Your objective:
Please copy exactly the lines that run from the start of the entries to the line containing "Open the table", inclusive.

Supplied entries:
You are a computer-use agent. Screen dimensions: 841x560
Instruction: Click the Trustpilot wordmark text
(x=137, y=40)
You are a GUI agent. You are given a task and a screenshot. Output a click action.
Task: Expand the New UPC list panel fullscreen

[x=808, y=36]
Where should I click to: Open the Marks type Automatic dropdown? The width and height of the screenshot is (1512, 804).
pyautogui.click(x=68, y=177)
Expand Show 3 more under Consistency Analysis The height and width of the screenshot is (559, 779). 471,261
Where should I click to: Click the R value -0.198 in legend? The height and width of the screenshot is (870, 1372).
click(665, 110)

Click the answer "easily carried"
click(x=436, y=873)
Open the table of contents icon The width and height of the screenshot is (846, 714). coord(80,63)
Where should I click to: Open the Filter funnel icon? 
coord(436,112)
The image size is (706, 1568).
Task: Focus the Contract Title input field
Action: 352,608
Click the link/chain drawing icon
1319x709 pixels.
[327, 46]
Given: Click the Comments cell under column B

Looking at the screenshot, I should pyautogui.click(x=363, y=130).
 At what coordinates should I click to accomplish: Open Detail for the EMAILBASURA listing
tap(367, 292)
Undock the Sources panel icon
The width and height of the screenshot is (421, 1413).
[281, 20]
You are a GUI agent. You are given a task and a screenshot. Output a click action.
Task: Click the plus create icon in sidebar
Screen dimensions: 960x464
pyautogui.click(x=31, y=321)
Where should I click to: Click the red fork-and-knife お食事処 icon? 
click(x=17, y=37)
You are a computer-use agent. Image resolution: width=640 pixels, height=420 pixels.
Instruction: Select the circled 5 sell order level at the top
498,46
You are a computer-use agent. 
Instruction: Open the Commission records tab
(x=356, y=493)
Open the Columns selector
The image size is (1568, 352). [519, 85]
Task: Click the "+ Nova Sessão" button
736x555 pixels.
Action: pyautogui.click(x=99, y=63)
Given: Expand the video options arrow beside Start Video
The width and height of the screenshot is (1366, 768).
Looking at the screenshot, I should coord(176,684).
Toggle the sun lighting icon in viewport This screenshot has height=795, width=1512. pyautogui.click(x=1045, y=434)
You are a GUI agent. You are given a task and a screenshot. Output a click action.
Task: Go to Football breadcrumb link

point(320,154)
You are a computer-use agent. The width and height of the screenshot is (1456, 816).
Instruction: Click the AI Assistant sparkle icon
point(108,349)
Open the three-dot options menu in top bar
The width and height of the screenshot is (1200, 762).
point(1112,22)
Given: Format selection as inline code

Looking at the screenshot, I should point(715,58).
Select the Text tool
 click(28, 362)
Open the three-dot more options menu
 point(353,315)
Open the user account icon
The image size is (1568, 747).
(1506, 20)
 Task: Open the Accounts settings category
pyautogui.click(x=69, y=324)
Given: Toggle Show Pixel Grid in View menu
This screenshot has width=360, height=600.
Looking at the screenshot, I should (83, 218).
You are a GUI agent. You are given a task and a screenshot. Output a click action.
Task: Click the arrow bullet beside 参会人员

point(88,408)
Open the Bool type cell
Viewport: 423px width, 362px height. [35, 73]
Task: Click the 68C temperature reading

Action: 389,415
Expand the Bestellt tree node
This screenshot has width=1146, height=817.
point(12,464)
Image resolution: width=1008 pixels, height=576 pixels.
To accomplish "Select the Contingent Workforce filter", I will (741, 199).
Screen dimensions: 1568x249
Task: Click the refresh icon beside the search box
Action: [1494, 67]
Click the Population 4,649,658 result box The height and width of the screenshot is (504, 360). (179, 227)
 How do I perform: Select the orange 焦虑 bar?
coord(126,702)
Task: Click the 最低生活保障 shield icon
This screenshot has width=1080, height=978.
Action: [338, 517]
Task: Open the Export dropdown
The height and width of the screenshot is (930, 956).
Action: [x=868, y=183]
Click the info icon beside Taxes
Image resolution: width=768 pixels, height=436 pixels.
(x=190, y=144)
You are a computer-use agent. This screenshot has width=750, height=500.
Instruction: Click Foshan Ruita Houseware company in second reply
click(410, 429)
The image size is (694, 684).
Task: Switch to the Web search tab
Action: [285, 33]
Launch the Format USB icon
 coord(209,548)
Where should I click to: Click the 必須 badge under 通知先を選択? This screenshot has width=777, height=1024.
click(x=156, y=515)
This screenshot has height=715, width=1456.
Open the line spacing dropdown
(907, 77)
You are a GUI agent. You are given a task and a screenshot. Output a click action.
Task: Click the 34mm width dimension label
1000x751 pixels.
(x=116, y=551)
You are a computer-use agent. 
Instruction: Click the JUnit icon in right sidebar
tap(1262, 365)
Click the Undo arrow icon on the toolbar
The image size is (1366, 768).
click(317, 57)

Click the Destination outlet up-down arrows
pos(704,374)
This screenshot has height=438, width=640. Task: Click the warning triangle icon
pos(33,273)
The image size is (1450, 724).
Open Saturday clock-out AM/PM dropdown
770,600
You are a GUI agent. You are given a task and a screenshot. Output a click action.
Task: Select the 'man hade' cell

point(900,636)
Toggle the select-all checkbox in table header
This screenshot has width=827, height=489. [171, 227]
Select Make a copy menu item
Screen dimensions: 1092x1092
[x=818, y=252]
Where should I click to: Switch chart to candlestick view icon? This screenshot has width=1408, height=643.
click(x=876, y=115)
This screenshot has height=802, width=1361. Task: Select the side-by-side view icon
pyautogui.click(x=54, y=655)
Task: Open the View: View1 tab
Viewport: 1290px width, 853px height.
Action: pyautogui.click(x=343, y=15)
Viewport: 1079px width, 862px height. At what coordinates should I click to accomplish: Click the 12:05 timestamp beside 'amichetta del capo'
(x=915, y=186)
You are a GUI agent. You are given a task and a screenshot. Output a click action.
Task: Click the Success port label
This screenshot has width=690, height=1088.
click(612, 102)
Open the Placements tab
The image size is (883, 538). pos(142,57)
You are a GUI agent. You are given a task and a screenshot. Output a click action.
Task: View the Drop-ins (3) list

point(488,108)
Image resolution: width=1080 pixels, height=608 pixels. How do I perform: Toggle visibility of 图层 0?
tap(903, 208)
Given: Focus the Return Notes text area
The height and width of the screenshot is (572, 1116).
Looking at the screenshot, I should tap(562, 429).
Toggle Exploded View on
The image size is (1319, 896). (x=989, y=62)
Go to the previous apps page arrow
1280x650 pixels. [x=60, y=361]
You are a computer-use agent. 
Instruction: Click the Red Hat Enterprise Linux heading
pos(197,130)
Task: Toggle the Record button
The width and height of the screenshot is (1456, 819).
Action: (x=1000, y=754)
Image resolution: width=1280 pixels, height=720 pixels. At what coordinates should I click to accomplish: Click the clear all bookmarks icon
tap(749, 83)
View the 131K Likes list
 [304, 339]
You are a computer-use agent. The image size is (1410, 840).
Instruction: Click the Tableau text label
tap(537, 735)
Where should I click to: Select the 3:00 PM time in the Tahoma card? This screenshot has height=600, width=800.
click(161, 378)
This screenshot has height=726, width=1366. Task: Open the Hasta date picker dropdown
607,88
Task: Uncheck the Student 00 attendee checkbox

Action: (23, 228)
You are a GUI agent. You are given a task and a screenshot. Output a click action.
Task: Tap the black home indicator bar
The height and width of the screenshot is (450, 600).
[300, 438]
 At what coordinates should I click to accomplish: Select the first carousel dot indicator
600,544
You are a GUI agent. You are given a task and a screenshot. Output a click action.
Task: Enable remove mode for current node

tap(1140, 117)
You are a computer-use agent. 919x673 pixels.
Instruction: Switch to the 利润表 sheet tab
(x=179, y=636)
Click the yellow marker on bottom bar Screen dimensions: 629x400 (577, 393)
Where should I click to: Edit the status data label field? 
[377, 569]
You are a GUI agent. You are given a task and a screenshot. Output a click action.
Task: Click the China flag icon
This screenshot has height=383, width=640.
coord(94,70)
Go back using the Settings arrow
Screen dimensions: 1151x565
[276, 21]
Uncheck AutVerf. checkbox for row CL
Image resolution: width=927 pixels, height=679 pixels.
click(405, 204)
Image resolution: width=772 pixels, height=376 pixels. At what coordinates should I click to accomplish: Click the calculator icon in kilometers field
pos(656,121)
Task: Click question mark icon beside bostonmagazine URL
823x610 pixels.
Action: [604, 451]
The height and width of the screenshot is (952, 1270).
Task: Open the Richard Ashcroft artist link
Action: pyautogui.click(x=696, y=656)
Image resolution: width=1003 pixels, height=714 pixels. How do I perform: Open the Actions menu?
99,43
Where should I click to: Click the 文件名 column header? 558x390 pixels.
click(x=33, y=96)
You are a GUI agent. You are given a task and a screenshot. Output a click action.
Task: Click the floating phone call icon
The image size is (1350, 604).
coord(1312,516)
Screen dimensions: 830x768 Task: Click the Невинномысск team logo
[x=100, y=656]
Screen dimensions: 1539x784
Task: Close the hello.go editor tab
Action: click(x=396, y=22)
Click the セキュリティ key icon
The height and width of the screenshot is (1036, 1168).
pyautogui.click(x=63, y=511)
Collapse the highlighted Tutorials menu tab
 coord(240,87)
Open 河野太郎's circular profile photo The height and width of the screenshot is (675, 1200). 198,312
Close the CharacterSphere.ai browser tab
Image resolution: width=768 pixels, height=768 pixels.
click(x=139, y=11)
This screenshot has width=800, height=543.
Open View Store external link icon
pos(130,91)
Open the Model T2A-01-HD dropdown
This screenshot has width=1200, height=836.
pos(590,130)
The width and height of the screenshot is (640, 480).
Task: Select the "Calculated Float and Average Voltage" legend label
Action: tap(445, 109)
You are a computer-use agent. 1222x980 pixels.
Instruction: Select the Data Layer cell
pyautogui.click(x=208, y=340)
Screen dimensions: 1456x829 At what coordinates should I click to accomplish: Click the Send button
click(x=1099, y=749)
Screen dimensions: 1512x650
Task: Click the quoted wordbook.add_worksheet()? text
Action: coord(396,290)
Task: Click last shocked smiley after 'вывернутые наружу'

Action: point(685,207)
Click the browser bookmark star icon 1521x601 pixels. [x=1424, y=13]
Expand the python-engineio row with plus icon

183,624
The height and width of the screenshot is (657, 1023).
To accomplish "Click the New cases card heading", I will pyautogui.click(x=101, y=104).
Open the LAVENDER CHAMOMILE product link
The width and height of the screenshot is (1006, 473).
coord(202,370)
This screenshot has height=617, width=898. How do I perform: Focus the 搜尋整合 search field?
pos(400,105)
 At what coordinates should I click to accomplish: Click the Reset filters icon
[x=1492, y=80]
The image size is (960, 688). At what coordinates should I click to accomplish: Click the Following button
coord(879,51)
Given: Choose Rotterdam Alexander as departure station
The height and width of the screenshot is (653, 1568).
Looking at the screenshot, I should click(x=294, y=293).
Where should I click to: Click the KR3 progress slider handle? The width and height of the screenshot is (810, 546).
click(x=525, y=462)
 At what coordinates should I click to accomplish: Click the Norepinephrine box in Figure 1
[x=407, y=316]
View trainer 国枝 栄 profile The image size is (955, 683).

Result:
You are a computer-use agent. Screen dimensions: 841x560
Instruction: Click the Trustpilot wordmark text
(x=137, y=40)
You are a GUI agent. You are given a task and a screenshot. Output a click action.
Task: Expand the New UPC list panel fullscreen

[x=808, y=36]
Where should I click to: Open the Marks type Automatic dropdown? The width and height of the screenshot is (1512, 804).
pyautogui.click(x=68, y=177)
Expand Show 3 more under Consistency Analysis The height and width of the screenshot is (559, 779). 471,261
Where should I click to: Click the R value -0.198 in legend? The height and width of the screenshot is (870, 1372).
click(665, 110)

Click the answer "easily carried"
click(x=436, y=873)
Open the table of contents icon The width and height of the screenshot is (846, 714). coord(80,63)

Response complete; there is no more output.